Some influences on our beliefs and values include:
* Past events
* Environmental influences
* Health and well-being
Culture and Beliefs
As we seen before that a person’s culture has the potential to clash with that of someone else. As a health or social care worker you must take care to make certain that your personal culture and your beliefs do not interfere with the caring service you provide to others.
The things that have happened to you, your friends and your family will all have a strong influence on the person you have develop into.
These events have more than likely influenced some of your health behaviours. For example, if you were afraid of the dentist as a young child, you may be unwilling to make regular appointments for your six-monthly check-ups. This in turn could influence your future decisions about your own children’s dental care and so the next generation is affected by something that happened in the past.
Socialisation is the process all human beings go through as they grow and develop. It is about learning to live in society. The way we are brought up, the people we mix with and the education we receive, all combine to influence our culture, beliefs and values.

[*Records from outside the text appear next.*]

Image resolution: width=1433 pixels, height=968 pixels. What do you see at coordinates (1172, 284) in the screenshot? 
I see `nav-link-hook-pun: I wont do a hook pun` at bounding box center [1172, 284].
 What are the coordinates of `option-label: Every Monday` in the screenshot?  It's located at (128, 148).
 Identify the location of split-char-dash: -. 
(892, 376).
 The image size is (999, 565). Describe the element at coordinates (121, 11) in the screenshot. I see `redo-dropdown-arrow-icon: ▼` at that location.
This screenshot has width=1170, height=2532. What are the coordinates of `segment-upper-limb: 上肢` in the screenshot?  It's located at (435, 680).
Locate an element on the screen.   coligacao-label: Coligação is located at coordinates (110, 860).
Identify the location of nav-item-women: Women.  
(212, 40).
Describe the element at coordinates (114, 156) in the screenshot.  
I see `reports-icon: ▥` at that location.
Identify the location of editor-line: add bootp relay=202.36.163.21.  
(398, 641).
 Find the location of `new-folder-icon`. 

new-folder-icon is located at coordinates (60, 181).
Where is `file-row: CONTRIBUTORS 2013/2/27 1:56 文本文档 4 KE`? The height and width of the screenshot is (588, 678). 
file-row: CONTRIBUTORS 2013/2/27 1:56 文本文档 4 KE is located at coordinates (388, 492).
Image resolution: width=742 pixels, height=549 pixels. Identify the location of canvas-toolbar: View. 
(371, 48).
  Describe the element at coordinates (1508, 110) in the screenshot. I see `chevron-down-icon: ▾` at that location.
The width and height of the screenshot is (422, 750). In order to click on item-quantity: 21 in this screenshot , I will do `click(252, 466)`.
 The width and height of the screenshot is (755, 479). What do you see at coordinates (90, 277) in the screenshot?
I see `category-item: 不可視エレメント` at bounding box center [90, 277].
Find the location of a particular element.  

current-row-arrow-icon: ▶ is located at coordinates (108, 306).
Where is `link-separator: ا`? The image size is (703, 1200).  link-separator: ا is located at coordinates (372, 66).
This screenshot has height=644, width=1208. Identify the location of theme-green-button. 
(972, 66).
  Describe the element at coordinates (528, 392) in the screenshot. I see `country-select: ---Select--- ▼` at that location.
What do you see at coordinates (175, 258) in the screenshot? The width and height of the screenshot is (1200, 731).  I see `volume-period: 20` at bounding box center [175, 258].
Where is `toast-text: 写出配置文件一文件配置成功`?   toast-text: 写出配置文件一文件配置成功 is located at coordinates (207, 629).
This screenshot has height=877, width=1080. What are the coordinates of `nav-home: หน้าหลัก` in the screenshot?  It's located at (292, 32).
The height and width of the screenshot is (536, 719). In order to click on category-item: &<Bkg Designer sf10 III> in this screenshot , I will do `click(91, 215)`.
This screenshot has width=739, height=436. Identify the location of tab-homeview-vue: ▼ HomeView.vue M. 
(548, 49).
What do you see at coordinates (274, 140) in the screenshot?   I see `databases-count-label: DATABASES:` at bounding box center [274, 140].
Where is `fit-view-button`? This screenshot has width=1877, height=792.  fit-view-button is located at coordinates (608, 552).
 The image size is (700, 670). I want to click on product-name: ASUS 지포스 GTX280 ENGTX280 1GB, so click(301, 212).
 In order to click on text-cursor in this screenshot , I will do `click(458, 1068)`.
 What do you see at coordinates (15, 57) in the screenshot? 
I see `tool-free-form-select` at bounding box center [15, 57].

The environment in which you are brought up has an influence, in addition to that of your family and friends, on your personal development. The influence of environment is so strong that stereotypical attitudes have grown and developed around certain situation.
* Council estates ‘breed’ work-shy individuals
* Troublemakers and drug users always live in high rise flats
* People who live on suburban estates are ‘nice people’.
These statements are clearly unacceptable – people must be judged on an individual basis and not have stereotypical labels applied to them. Some situations do have an influence but each individual will respond differently to them.
Health and well-being
People’s health status and sense of well-being can have a strong influence on the way they feel about themselves, on their beliefs and values, and on their consequent behavior. For most people, health and well-being are things that have the potential to change on a daily basis, depending on what is happening at the time. Many people who take medication would never describe themselves as ‘ill’. People with physical disabilities often do not describe themselves as disabled so why should we apply labels just because we work in the health and social care field. However, it is important recognize that if you do want to work in health and social care, your own level of health needs to be good. That is:
* You should be capable of carrying out the required work to a high standard
* You should not need to take significant amounts of time off work (think about your responsibilities to service users and team members)
* You should have a positive attitudes towards health and well-being
Developing greater self-awareness and tolerance of differences
It is very helpful to know yourself, and how you react to certain situation, if you are working in health and social. Having insight into your own beliefs and behaviours and where they come from is a useful starting point for changing negative attitudes.
Committing to the care value base
A good starting point for bringing about changes in your own attitudes and behaviours towards other people is to revisit the care value base. Think hard about what is asking you to do. If you cannot commit to the values outlined, you should not be considering a career in the caring service.
Careful use of language
Careful use of language is part of good communication which, in turn, is an underpinning value of the care value base. It is possible to discriminate against individuals or cause upset and confusion through your use of language. As we have already discussed, jargon should never be used with service users as they might not understand what we are saying (possibly excluding them from important information). Service users should always be enabled to use their preferred method of communication and it is part of your role and responsibility to help them do this. Another aspect of language use is related to your choice of words.
Clearly, swear words need to be avoided but so do discriminatory words and terms. It is important to be aware of ‘political correctness’ but it is also important not to take this too far and lose sight of the individual. Try to avoid using gender-based terms but don’t take it to extremes. For example, ‘chair’ is good option instead of ‘chairman’. It is also important to think before you speak because, in caring situation, your choices of words will greatly affect your relationship with other.
Working within legal, ethical and policy guidelines
If you wish to develop a career in health and social care you must work within the legal, ethical and policy guidelines that are in place. Think about current legislation and your views on this and the way it has the potential to affect both you and your service users. Working in health and social care is every rewarding but also extremely challenging, maintaining and promoting equality, diversity and rights is central to the caring process and without this, no matter how skilled and knowledgeable you are, you will never be successful with service users and employers.
Past events are things that have happened to you or to your family or your friends and will influence on the person you have developed into. So this has happened to Claire because she was involved in a road traffic accident when she was 17. Now at the age of 28 she still won’t learn to drive and prefers to use public transport this is because she doesn’t like what happened to her boyfriend and scared to drive a car. So Claire wouldn’t find driving safe even if someone she knows drives with her, she wouldn’t feel safe and so she prefers public transport because she feels safe and doesn’t have to worry about any accidents she would have. It will affect her in the future because she might want to go out with her friends and they might want to drive then she might get left out and might get upset because she can’t go. She might influence her development she had to her family and friends and they might not drive as well.